Эта особенность художественного метода Чехова очень близка Лу Синю, однако есть и различия. Если вспомнить обстоятельства выбора им профессии и испытания студенческих лет, очерченные нами в первой главе, можно понять, насколько различны причины создания произведений у этих писателей. Цель творчества Лу Синя сформулирована чётко, это именно улучшение жизни народа, поэтому Лу Синь при описании социальных проблем показывает наиболее ярко свою негативную позицию по поводу невежества и мещанства людей. Хотя оба писателя прямо не высказывают своего осуждения в произведениях, но хорошо заметно глубокое авторское неприятие описываемых событий в творчестве Лу Синя.

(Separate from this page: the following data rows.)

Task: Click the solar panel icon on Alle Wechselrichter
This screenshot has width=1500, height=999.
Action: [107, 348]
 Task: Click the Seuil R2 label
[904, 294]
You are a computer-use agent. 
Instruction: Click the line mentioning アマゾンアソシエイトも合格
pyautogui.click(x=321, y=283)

Для Чехова социальная проблематика — предмет для рассуждений. И хотя многие изображаемые им вещи также безобразны и не имеют права на существование в цивилизованном человеческом обществе, мнение автора по этому поводу выражено не явно, но, скорее, через сам сюжет и отдельные детали, вызывающие эмоциональный отклик в читателе, и уже в читательской душе, а не на страницах книги, расставляющие всё по своим местам. Здесь можно вспомнить высказывание Б.М. Эйхенбаума, применимое к чеховскому изображению: «в каждом, хотя бы самом интимном и незначительном случае раскрывалась жизнь России в ее целом, слышалась острая социально-историческая тема» [Эйхенбаум, 1969: 364].

Реалистический метод изображения Лу Синя и Чехова позволяет смотреть на мир с точки зрения человека прошлой эпохи, а не всесильного автора, стоящего выше своих персонажей. Изображаемое ими художественное пространство исторично и поучительно, актуально для современного человека, недаром оба автора считаются классиками мировой литературы.

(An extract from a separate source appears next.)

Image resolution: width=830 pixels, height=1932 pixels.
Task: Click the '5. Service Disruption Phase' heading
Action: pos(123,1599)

Как отмечает исследователь Маттиас Фрайзе, «каждый отдельный рассказ представляет собой единое целое и по самодостаточности своего смыслового потенциала не уступает роману» [Фрайзе, 2012: 11]. Думается, что это определение, употреблённое учёным по отношению к Чехову, также подходит к Лу Синю. И на наш взгляд, в этом сказывается влияние литературной традиции: не смотря на небольшой объём произведения, писатель в каждом рассказе показывает многослойные эпизоды, из которых у читателя складывается понимание целой жизни, а также представление об обществе того времени. Таких рассказов у писателей немало, они посвящены самым разным слоям населения. Можно назвать такие произведения, как «Дочь Альбиона» (1883), «Маска» (1884), «Анюта» (1886), «Анна на шее» (1895), «Хамелеон» (1884), «Устрицы» (1884), «Размазня» (1883) у Чехова, а также «Маленькое происшествие» (1919) и «Кун И-цзи» (1919) Лу Синя. В этих рассказах нет сложного и замысловатого сюжета, какой может быть в пространном художественном полотне (как в романах Л.Н. Толстого), нет протяжённых описаний противоречивости человеческого характера с внутренними монологами, снами, болезненными видениями и иными сюжетными приёмами (как в романах Ф.М. Достоевского). Но хотя объём этих рассказов занимает всего несколько страниц текста, психологизм образов обострён, а образы узнаваемы: то, что не входит в повествование, читатель понимает с помощью личного жизненного опыта.

Как утверждает сам Лу Синь, он «начал писать нечто вроде рассказов не оттого, что признавал в себе талант писателя», автор уверяет: «Весь мой багаж состоял из сотни прочитанных ранее книг иностранных писателей и небольших познаний в медицине» [Лу Синь, 1955: 123]. В это же время писатель признавался: «Больше всего читал я писателей русских, польских и малых стран на Балканах». Итак, благодаря этим высказываниям и названным литературным пересечениям мы можем считать, что Лу Синь перенимает традицию чеховского стиля, и, безусловно, ранние рассказы Лу Синя напоминают произведения Чехова.